The good news is that parking regulations will soon be reviewed under new federal and local development programs. A key aim of this review will be reducing or eliminating minimum parking requirements. This recognizes that the current regulations are based on false premises: that parking supply should expand to meet demand and that off-street parking mitigates the impacts of real estate developments.

Any such reform will have to confront the popular view that there is not enough parking across the city. The existing approach is based on such a view.

But it is difficult to imagine how the incentives for parking supply could be any stronger. 

Powerful parking supply incentives

First, publicly accessible parking is permitted in  almost any zoning and with weak quality standards. As a result, most of the public parking in Mexico City is on empty land lots. These are more a case of land speculation than a mobility solution.

Second, requiring every new development to include a minimum amount of vehicle storage has guaranteed the automatic and rapid growth of supply. 

According to analysis of the 251 real estate projects from 2009 to 2013, parking is the land use that has been growing fastest (see Figure 1). This is the obvious result when adding any other land use requires the provision of abundant parking but adding parking does not require other land uses. 

It is illegal to build housing units without parking even if there is a potential market of citizens who want to live without a car. Our regulations seem to put more importance on accommodating cars than housing citizens.

Figure 1. Floor area of various uses added each year.

Third,  most of the on-street parking spaces are given away for free and off-street parking fees are actually capped. 

So, in practice the city aims for an oversupply of parking with  low prices for users. This is obviously inconsistent with the stated official vision of a more dense, compact, lively and resilient city with less dependence on private mobility. 

We have been feeding the public perception of a parking deficit. What is lacking is an effective set of  instruments for efficient parking management.

Let’s take a closer look at the 251 projects.

In the projects analysed more than 16 million m2 of floor space was added in total. Of this, 42% was  parking, amounting to  more than 250,000 spaces. 

If Mexico City keeps on this way we will have abundant parking but much less city. 

How much parking do developers actually build?

The data show that developers are basically building the exact amount of parking that was required to them. This is a strong signal that many actually want to build less. 

Comparing the amount of parking spaces in the projects with the minimum, we see that on average they include only 10.4% more spaces than the requirement (Figure 2). In fact, parking supply in 67.7% of the developments fell between the minimum required and 10% more than that level. This is equivalent to building exactly the minimum. In practice, it is difficult to build exactly the required amount given the dimensions of each project.

Figure 2.  Actual parking (as a % above the minimum required) built with the 251 developments.

There is no connection between parking supply and mass transit.

There is no relation between the amount of parking above the minimums and their distance from mass transit (Figure 3).
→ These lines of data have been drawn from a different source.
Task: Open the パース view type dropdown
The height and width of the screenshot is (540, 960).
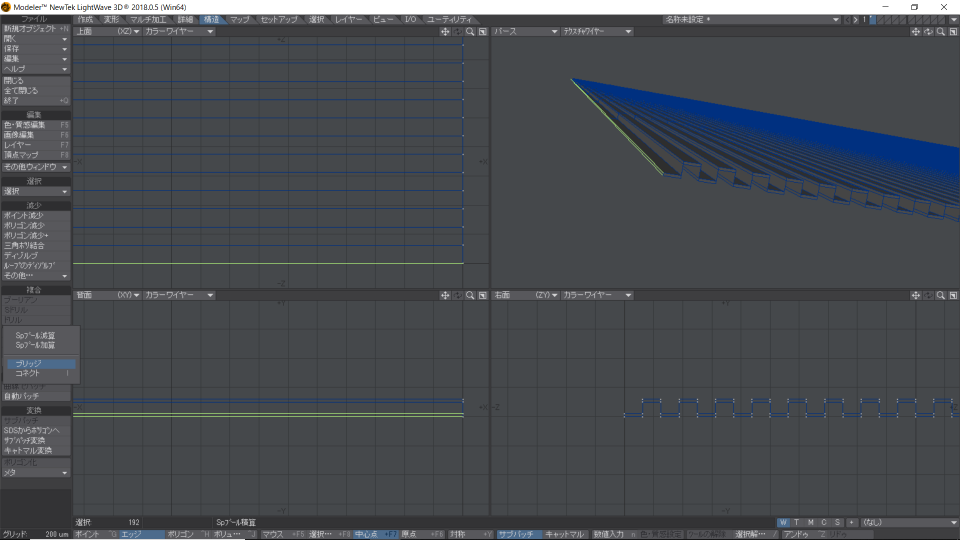Action: point(524,31)
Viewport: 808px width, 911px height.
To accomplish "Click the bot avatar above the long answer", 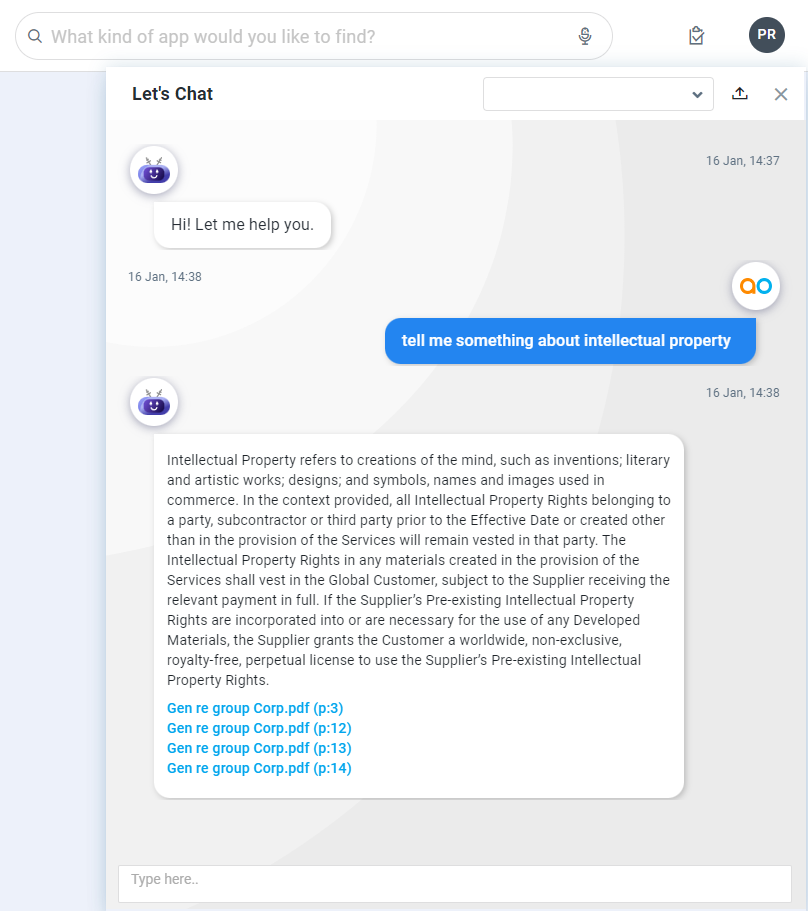I will [x=154, y=403].
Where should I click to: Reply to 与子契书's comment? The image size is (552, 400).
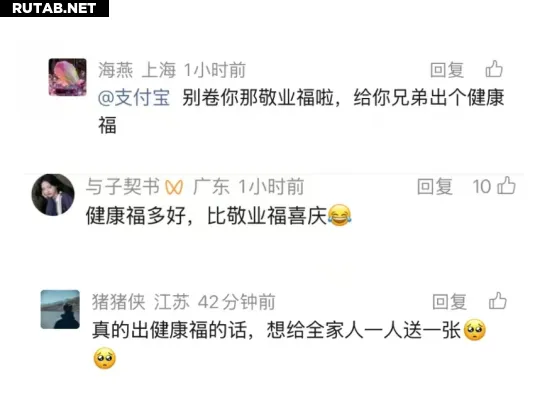[x=434, y=186]

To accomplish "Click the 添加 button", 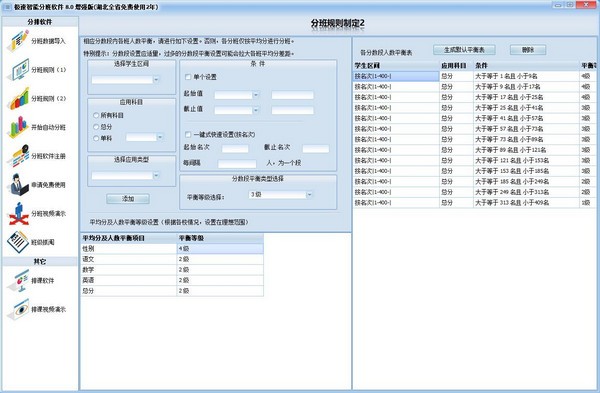I will click(128, 199).
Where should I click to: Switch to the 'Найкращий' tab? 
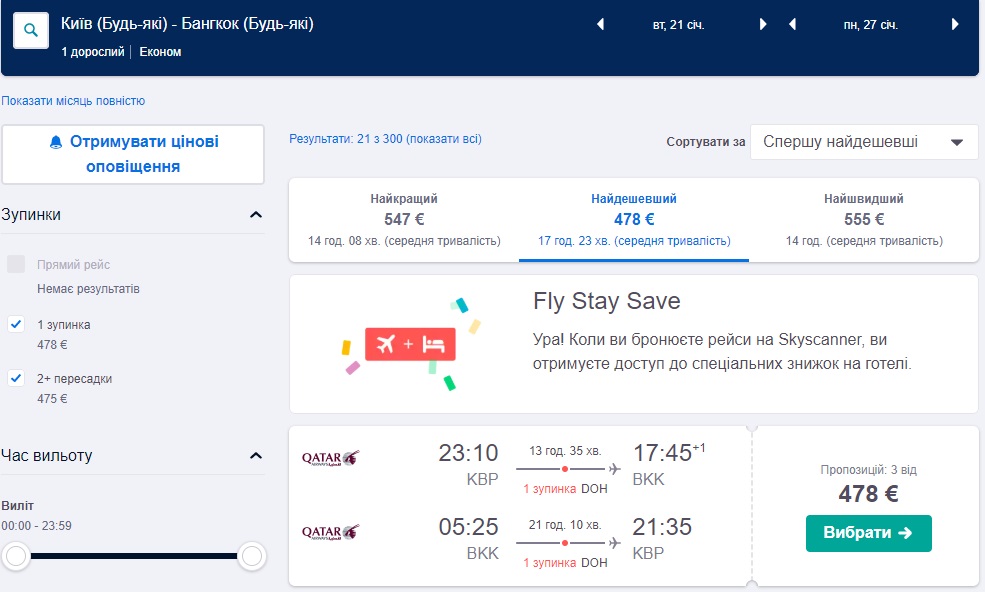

Furthermore, the parking requirements are actually uniform across the city, regardless of public transit coverage. So there must also be no correlation between parking and mass transit access. 

Figure 3.  Parking provision (as a % above the minimum) versus distance from mass transit 

We have seen that most developments provide the minimum amount of parking that is feasible. As I said above, this suggests that developers want to provide less parking than they are required to

More on that issue in a follow-up post... 

Click here to get the full report (in Spanish) as a PDF

And here is a summary in English of the launch by ITDP with some more highlight from the report.



Comments

  1. This is great analysis. Showing the area of parking built compared to all other uses is particularly stunning. I would want to see the same graph for other cities. Presumably parking would comprise a clear majority of built space in some U.S. cities.